Speaking forcefully and with apparent conviction, Hansen said the U.S. was the only remaining superpower and thus had certain responsibilities—even as policeman of the world.

“Somebody’s got to do it,” he said. “What has made this a great democracy is not turning its back,” he said.

“Fighting to provide freedom around the world, undertaking relief missions—the country and the base have a role to keep the bright light of freedom burning.”

Members of the armed forces are making a great sacrifice and are doing so willingly, Hansen said.

“A lot of people say the U.S. cuts and runs when the body bags (appear),” he said. “In Afghanistan and Iraq, the U.S. has proven that’s not true.”

Hansen was commander of the 314th Tactical Airlift Wing at Little Rock Air Force Base from October 1978 until August 1981.

Currently he is president and chief executive officer of EMS Technologies, Inc., an advanced technology communications company.

Hansen concluded a 37-year the Air Force career in 1989 as a four-star general, going to work for Lockheed Martin, where he served as a corporate vice president and executive vice president of Aero-nautical Systems from 1995 until 1998.
During his career, he served as a member of the Apollo spacecraft recovery team, and later flew 113 combat missions as an A-1 pilot stationed in Thailand.

Sen. Mark Pryor, Cong. Vic Snyder and mayors Tommy Swaim of Jacksonville, Stubby Stumbaugh of Cabot and Art Brooke of Ward were among the guests.

Swaim currently serves as president of the base community council.

Also attending were several other former commanders and spouses.

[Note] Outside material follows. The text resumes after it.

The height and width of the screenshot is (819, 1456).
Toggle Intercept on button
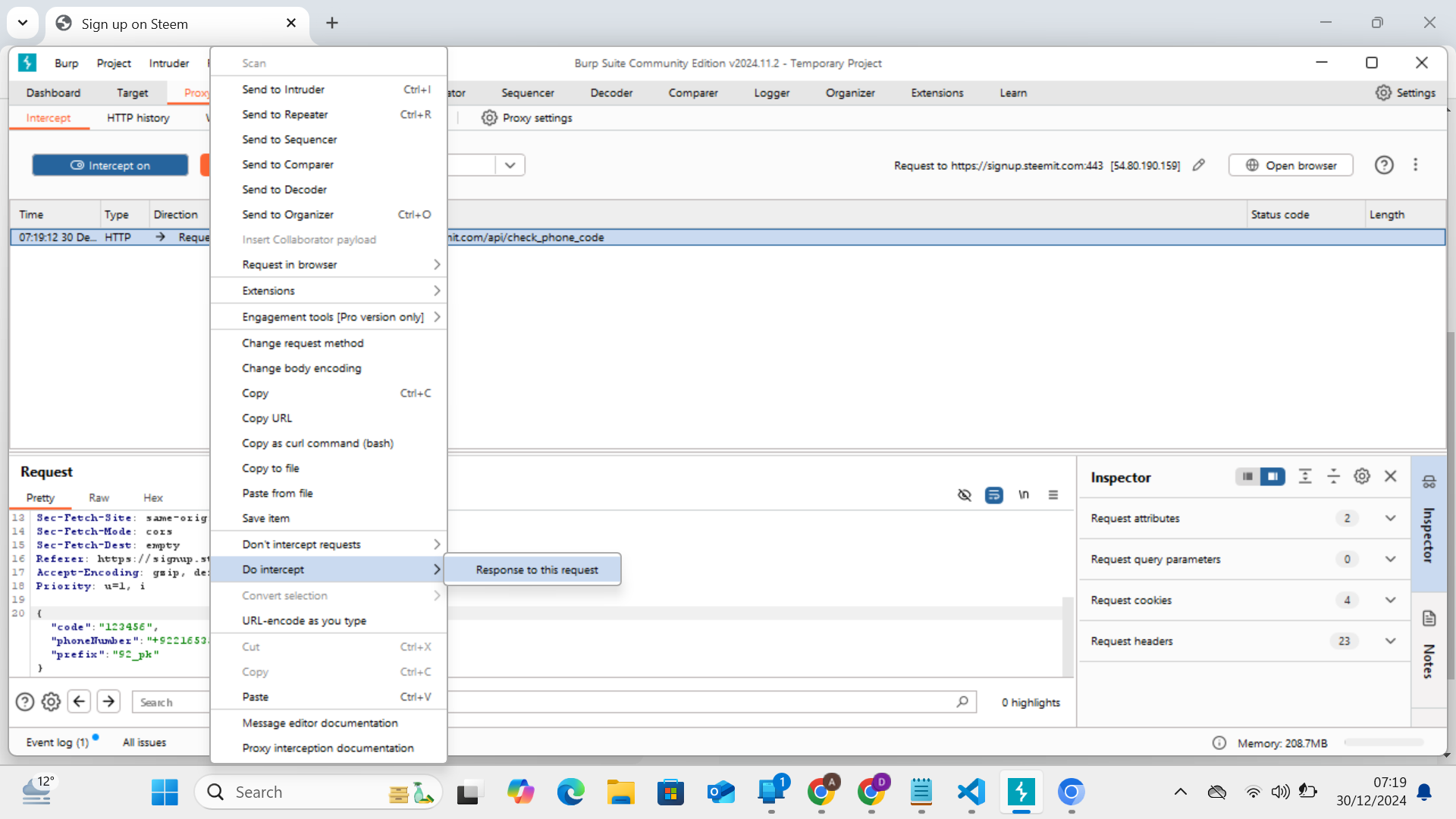tap(110, 165)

They were Col. and Mrs. Charles O’Sullivan, 1962 and 1965; Col. and Mrs. James Gaydaux, 1965-66; Col. and Mrs. Theodore Dale, 1970; Brig. Gen. and Mrs. Richard Drury, 1972-73; Col. and Mrs. James Elmer, 1978-79; Col. and Mrs. William Kehler, 1983-85; Col. and Mrs. William Arent, 1985-89; Col. and Mrs. Albert Hart, 1989-91, and Jill Scott, wife of Brig. Gen. David Scott, 2001-03 .

Following the celebration, Pryor said the base was very important to central Arkansas over the last 50 years.

“I’m proud of the community and the Air Force base,” said Pryor.

“It’s been a great partnership. It’s hokey, but true.”